» **AIM OF THE EXERCISE**
Copy the entire listing exactly.
- Opening Delimiter -
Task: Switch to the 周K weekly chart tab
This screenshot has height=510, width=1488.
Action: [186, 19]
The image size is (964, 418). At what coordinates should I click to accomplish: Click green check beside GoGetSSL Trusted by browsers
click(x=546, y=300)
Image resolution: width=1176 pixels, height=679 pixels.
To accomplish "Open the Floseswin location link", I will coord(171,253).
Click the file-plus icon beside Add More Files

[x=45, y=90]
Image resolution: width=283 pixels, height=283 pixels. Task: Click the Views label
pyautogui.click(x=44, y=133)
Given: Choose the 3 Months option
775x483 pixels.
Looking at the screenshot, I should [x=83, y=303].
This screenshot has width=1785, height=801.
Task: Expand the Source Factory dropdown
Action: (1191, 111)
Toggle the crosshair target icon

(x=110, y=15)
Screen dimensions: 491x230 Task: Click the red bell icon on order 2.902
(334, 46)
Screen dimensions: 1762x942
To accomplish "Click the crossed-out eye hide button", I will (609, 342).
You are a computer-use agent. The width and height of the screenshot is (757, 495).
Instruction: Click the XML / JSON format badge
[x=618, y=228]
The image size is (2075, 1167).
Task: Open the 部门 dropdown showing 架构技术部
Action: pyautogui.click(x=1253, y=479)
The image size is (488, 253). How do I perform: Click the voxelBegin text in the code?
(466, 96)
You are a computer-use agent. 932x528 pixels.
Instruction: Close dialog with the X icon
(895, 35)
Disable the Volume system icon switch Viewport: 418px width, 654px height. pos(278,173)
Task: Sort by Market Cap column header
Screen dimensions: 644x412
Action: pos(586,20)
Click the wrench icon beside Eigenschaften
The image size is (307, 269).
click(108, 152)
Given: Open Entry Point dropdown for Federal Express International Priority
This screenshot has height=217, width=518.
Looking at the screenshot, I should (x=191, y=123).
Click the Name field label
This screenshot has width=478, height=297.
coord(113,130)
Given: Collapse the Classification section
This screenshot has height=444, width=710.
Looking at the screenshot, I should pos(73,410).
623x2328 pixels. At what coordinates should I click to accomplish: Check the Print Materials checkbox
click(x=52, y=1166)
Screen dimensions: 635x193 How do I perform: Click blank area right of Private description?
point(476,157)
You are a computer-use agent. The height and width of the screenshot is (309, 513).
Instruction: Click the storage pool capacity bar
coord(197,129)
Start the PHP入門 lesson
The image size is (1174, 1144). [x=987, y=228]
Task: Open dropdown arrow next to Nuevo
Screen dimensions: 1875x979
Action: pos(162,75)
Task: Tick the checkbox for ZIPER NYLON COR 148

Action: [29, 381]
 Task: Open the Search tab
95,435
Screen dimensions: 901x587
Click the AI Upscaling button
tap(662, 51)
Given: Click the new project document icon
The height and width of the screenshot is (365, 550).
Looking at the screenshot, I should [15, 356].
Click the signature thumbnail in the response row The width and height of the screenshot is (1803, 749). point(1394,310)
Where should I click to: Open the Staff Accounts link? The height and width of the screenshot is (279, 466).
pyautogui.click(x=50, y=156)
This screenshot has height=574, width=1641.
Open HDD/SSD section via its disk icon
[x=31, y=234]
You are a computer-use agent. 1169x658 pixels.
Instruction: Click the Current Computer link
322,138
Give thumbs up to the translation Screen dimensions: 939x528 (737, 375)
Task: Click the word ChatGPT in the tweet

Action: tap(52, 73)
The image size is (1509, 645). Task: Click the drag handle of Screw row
- Closing Delimiter -
» **RESULT**
Task: Switch to the 周K weekly chart tab
This screenshot has height=510, width=1488.
Action: [186, 19]
The image size is (964, 418). At what coordinates should I click to accomplish: Click green check beside GoGetSSL Trusted by browsers
click(x=546, y=300)
Image resolution: width=1176 pixels, height=679 pixels.
To accomplish "Open the Floseswin location link", I will coord(171,253).
Click the file-plus icon beside Add More Files

[x=45, y=90]
Image resolution: width=283 pixels, height=283 pixels. Task: Click the Views label
pyautogui.click(x=44, y=133)
Given: Choose the 3 Months option
775x483 pixels.
Looking at the screenshot, I should [x=83, y=303].
This screenshot has width=1785, height=801.
Task: Expand the Source Factory dropdown
Action: (1191, 111)
Toggle the crosshair target icon

(x=110, y=15)
Screen dimensions: 491x230 Task: Click the red bell icon on order 2.902
(334, 46)
Screen dimensions: 1762x942
To accomplish "Click the crossed-out eye hide button", I will (609, 342).
You are a computer-use agent. The width and height of the screenshot is (757, 495).
Instruction: Click the XML / JSON format badge
[x=618, y=228]
The image size is (2075, 1167).
Task: Open the 部门 dropdown showing 架构技术部
Action: pyautogui.click(x=1253, y=479)
The image size is (488, 253). How do I perform: Click the voxelBegin text in the code?
(466, 96)
You are a computer-use agent. 932x528 pixels.
Instruction: Close dialog with the X icon
(895, 35)
Disable the Volume system icon switch Viewport: 418px width, 654px height. pos(278,173)
Task: Sort by Market Cap column header
Screen dimensions: 644x412
Action: pos(586,20)
Click the wrench icon beside Eigenschaften
The image size is (307, 269).
click(108, 152)
Given: Open Entry Point dropdown for Federal Express International Priority
This screenshot has height=217, width=518.
Looking at the screenshot, I should (x=191, y=123).
Click the Name field label
This screenshot has width=478, height=297.
coord(113,130)
Given: Collapse the Classification section
This screenshot has height=444, width=710.
Looking at the screenshot, I should pos(73,410).
623x2328 pixels. At what coordinates should I click to accomplish: Check the Print Materials checkbox
click(x=52, y=1166)
Screen dimensions: 635x193 How do I perform: Click blank area right of Private description?
point(476,157)
You are a computer-use agent. The height and width of the screenshot is (309, 513).
Instruction: Click the storage pool capacity bar
coord(197,129)
Start the PHP入門 lesson
The image size is (1174, 1144). [x=987, y=228]
Task: Open dropdown arrow next to Nuevo
Screen dimensions: 1875x979
Action: pos(162,75)
Task: Tick the checkbox for ZIPER NYLON COR 148

Action: [29, 381]
 Task: Open the Search tab
95,435
Screen dimensions: 901x587
Click the AI Upscaling button
tap(662, 51)
Given: Click the new project document icon
The height and width of the screenshot is (365, 550).
Looking at the screenshot, I should [15, 356].
Click the signature thumbnail in the response row The width and height of the screenshot is (1803, 749). point(1394,310)
Where should I click to: Open the Staff Accounts link? The height and width of the screenshot is (279, 466).
pyautogui.click(x=50, y=156)
This screenshot has height=574, width=1641.
Open HDD/SSD section via its disk icon
[x=31, y=234]
You are a computer-use agent. 1169x658 pixels.
Instruction: Click the Current Computer link
322,138
Give thumbs up to the translation Screen dimensions: 939x528 (737, 375)
Task: Click the word ChatGPT in the tweet

Action: tap(52, 73)
The image size is (1509, 645). Task: Click the drag handle of Screw row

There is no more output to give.